Ter o controle de carros ocupa um lugar central no recente filme Rápidos e Furiosos 8 (The Fate of the Furious), o oitavo episódio da saga, protagonizado por Vin Diesel e Dwayne Johnson. Tendo inventado o termo "jackware" para o código malicioso usado para controlar veículos, fiquei bastante animado quando vi que um amigo do Twitter me avisou sobre a representação desse fenômeno nesse filme, o que fez com que eu fosse ao cinema para conferir toda a trama.

Felizmente, para aqueles que não gostam de ir ao cinema, é possível assistir cenas do "jackware" no trailer oficial:

Tudo começou com um Jeep

Se você estiver acompanhando a evolução do hacking de carros, então deve saber que o caso do Jeep publicado em Wired, em 2015, foi um evento bastante marcante. E quando prestamos atenção ao trailer do filme podemos notar que, mais ou menos aos 45 segundos, o primeiro veículo a ir de encontro a uma janela de vidro é um Jeep, e parece ser o mesmo modelo hackeado no Wired.

Algum tempo depois do ataque ao Jeep, tive a ideia de criar o termo "jackware", que descreve o uso de malware para controlar um veículo, seja para extorquir ao proprietário, ou para levar o carro a um destino diferente do planejado pelo condutor. Pense nele como um ransomware para carros e que costuma extorquir os seus ocupantes por meio de malware.

Claramente, as pessoas que estavam produzindo o The Fate of the Furious já tinham começado a imaginar o que poderia ser uma implantação massiva do jackware, e sua versão já faz parte da cultura popular. O que retratam é um caos veicular desencadeada após o abuso de funcionalidades de direção autônoma dos carros modernos - dessa forma, os cibercriminosos conseguiram criar um exército mortal de drones sobre quatro rodas.

E isso poderia realmente acontecer?

Essa é uma pergunta bastante pertinente, especialmente quando vemos a cena na qual alguém em uma grande garagem de escritório está prestes a entrar em seu carro (um que pode parecer muito com o seu), e de repente acelera e se afasta. Não só isso, mas também bate contra a parede da garagem e vai direta para a rua, vários andares abaixo. E, em seguida, aparece a cena na qual alguém que está dirigindo em Nova York e encontra o seu carro sendo controlado remotamente, forçando-o a participar de um assalto coordenado a uma limousine blindada.

## AMOSTRA DE DADOS
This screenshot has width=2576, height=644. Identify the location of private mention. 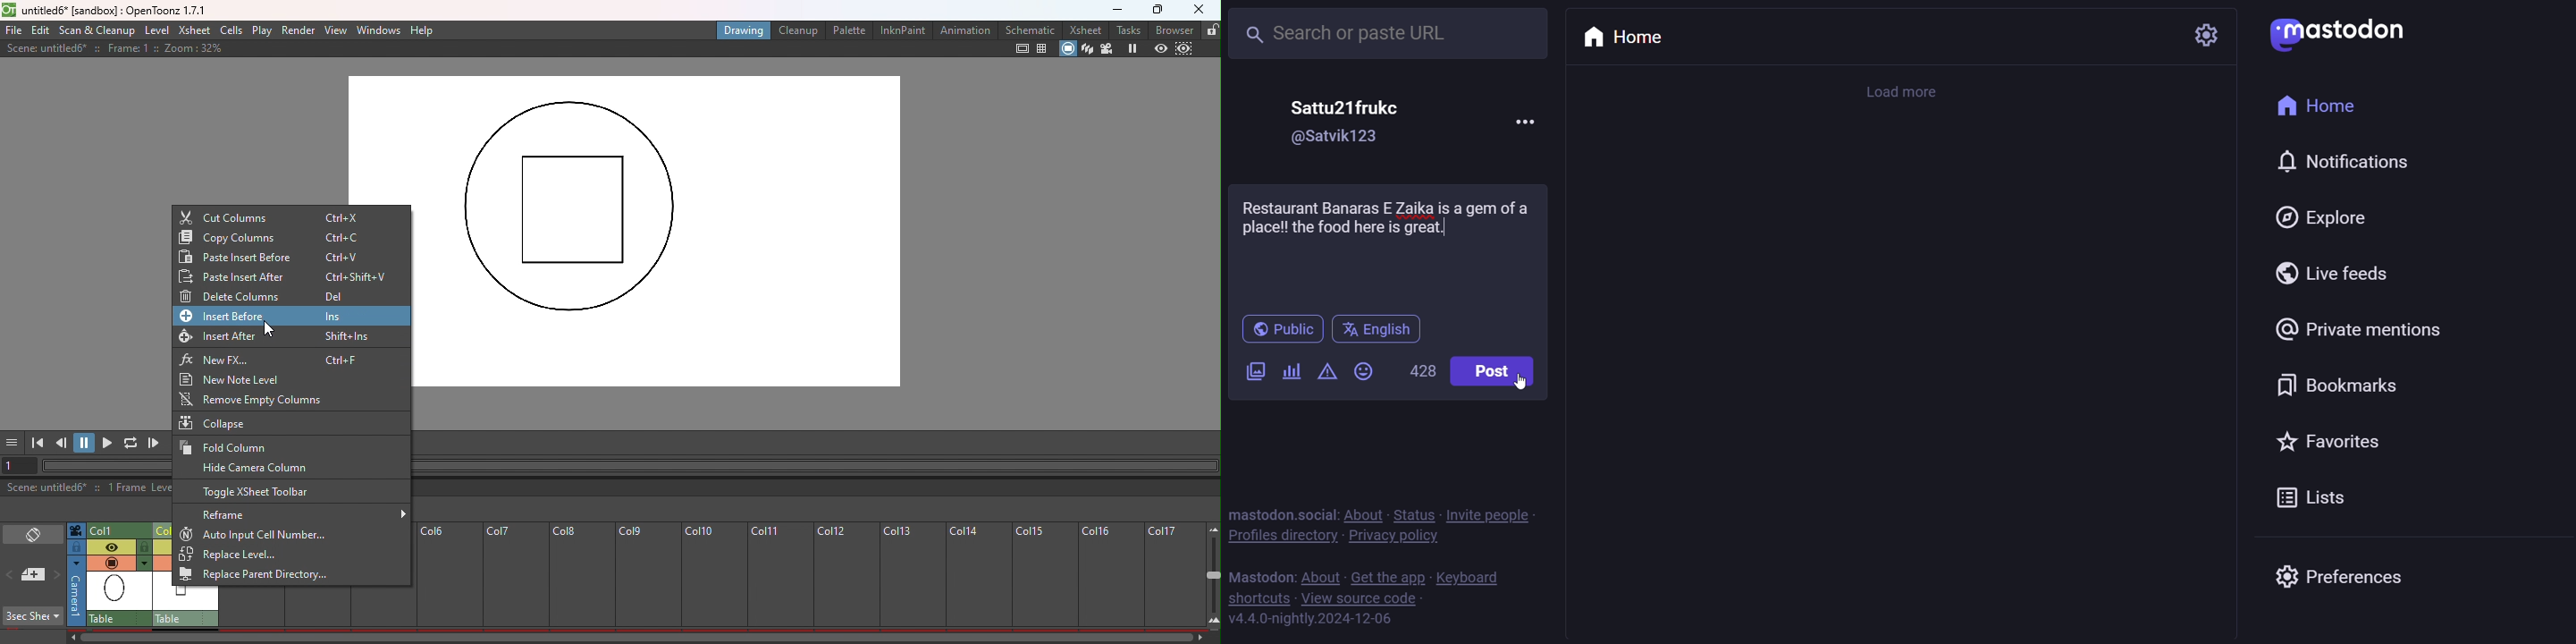
(2362, 331).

## DESCRIÇÃO DO EXERCÍCIO
Reproduza, sem nenhuma alteração, tudo o que vai de "Tudo começou com" até "hackeado no Wired." no texto sobre o jackware. Não é preciso consultar as linhas para resolver o exercício.

## RESPOSTA COMPLETA
Tudo começou com um Jeep

Se você estiver acompanhando a evolução do hacking de carros, então deve saber que o caso do Jeep publicado em Wired, em 2015, foi um evento bastante marcante. E quando prestamos atenção ao trailer do filme podemos notar que, mais ou menos aos 45 segundos, o primeiro veículo a ir de encontro a uma janela de vidro é um Jeep, e parece ser o mesmo modelo hackeado no Wired.